Defining Schema: org.eclipse.smila.connectivits.framework.agent.feed/schemas/FeedDataSourceConnectionConfigSchema.xsd.
Agent configuration explanation
The root element of the configuration is DataSourceConnectionConfig and contains the following sub elements:
- DataSourceID – the identification of a data source
- SchemaID – specifies the schema for the data source
- DataConnectionID – describes which agent or crawler should be used
- Crawler – service ID a crawler
- Agent – service ID of an agent
- CompoundHandling – specify if packed data (like a ZIP containing files) should be unpack and files within should be processed (YES or NO).

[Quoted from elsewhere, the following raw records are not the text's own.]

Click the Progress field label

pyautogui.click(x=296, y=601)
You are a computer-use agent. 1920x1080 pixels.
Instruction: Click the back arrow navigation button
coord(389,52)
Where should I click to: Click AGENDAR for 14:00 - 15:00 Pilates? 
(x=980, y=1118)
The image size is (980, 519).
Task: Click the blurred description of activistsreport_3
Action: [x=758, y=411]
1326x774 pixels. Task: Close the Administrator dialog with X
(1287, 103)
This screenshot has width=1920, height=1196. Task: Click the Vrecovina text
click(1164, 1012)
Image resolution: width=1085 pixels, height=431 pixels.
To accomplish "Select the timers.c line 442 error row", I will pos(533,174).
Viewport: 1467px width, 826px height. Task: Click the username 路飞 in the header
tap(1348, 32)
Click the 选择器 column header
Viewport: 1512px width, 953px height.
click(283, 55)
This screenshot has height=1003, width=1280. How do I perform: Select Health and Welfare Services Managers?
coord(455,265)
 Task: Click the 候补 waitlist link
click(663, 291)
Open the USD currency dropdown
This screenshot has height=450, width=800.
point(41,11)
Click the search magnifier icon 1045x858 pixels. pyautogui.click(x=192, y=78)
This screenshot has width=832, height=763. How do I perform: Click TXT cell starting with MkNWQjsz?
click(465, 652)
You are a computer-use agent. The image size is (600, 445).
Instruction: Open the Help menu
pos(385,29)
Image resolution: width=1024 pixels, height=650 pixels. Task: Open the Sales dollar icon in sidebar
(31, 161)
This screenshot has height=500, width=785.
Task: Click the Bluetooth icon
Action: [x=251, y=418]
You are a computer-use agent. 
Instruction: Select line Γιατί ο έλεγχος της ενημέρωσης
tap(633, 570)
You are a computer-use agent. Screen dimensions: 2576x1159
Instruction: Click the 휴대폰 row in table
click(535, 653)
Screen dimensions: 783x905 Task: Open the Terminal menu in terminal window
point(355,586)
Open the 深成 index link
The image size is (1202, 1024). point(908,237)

- Attributes – list all attributes provided by the data source
- Attribute
- Type (required) – the data type (String, Integer or Date).
- Name (required) – attributes name.
- HashAttribute – specify if a hash should be created (true or false).
- KeyAttribute – creates a key for this object, for example for record id (true or false).
- Attachment – specify if the attribute return the data as attachment of record.
- Attribute
- Process – contains parameters for the agent business logic.
- UpdateInterval – the number of seconds to wait before reloading the feeds specified by FeedUrl.
- FeedUrl – the URL of the news feed to load. You may specify multiple FeedUrls.
Here is a description of the attributes that the Feed agent offers. It provides attributes about the feed itself (using prefix Feed) and attributes for entries of the feed. Some attributes do not return literals (string, date) but nested objects like Person, Link, etc. These objects are all MObjects that contain attributes themselves. The nested MObjects and their attributes (the attribute names are hard coded and cannot be configured) are described below. Note that not all feeds necessarily provide values for all the attributes and that some values are provided that are not apperently part of the feed.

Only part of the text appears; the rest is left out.